TASK INPUTS -
★ ★ ★ ★ ★ ★ ★

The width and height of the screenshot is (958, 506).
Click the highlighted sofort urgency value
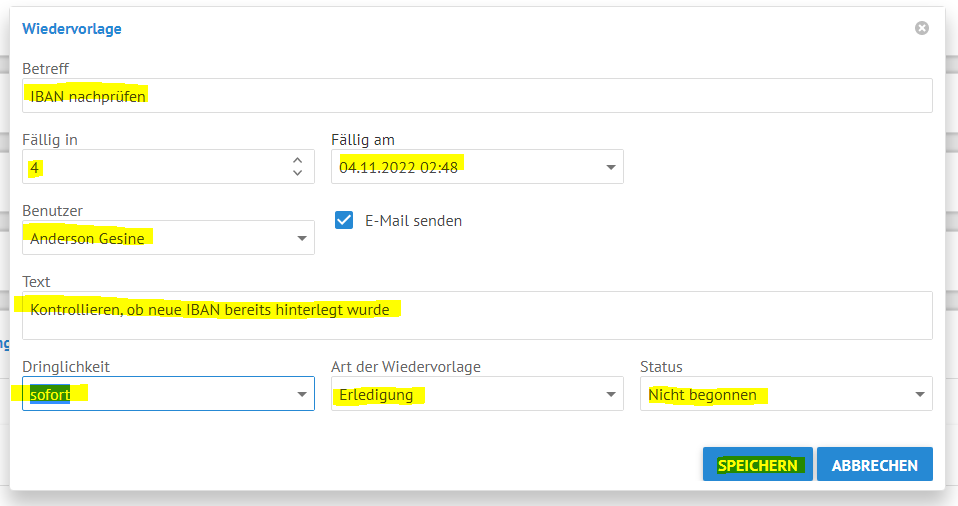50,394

★ ★ ★ ★ ★ ★ ★

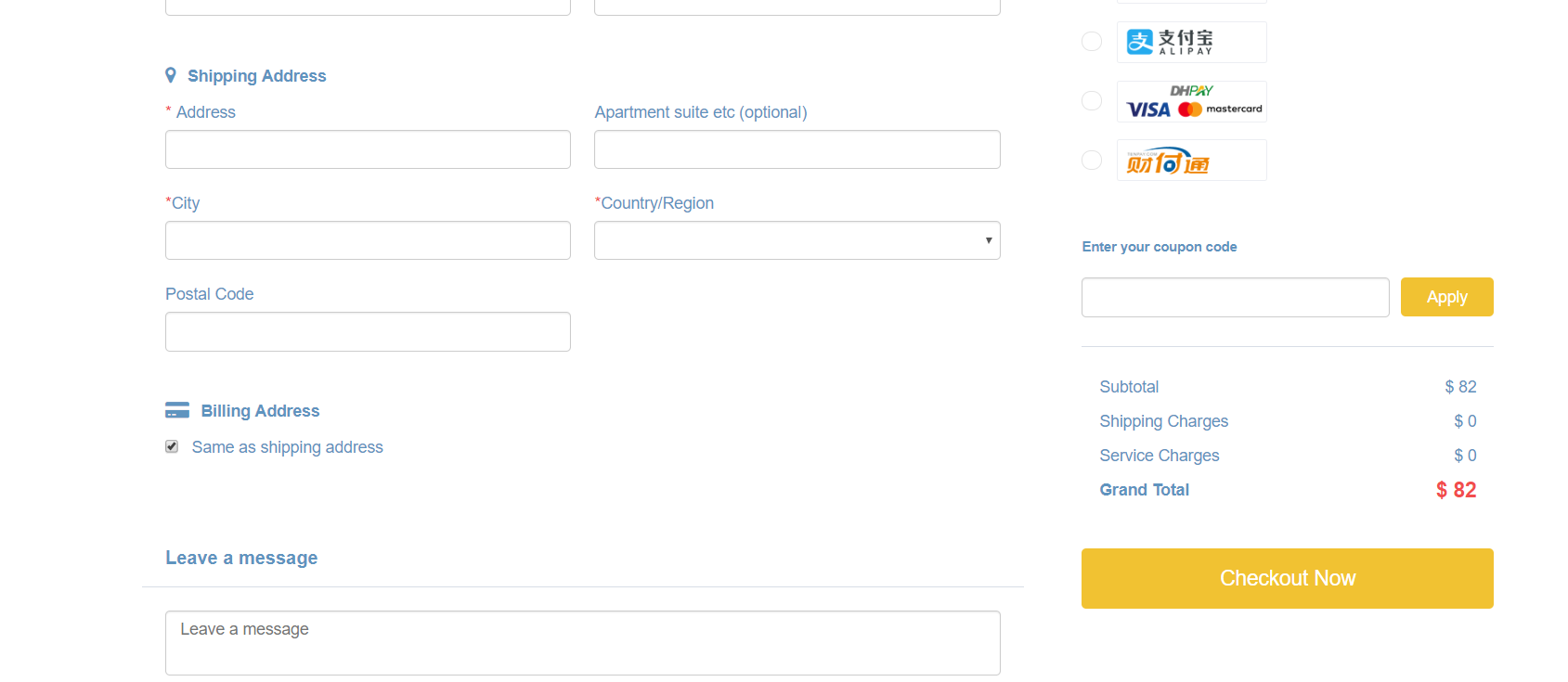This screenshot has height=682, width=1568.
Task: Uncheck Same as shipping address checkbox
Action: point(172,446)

★ ★ ★ ★ ★ ★ ★

THE REQUEST -
Recast the rows that open with the line containing "This screenshot has height=682, width=1568." and close with the line containing "Action: point(172,446)" as a JSON list of strings, one string per line, with blank lines omitted and both of those lines included. Leave the pictures out of your answer.

WRITTEN ANSWER -
[
  "This screenshot has height=682, width=1568.",
  "Task: Uncheck Same as shipping address checkbox",
  "Action: point(172,446)"
]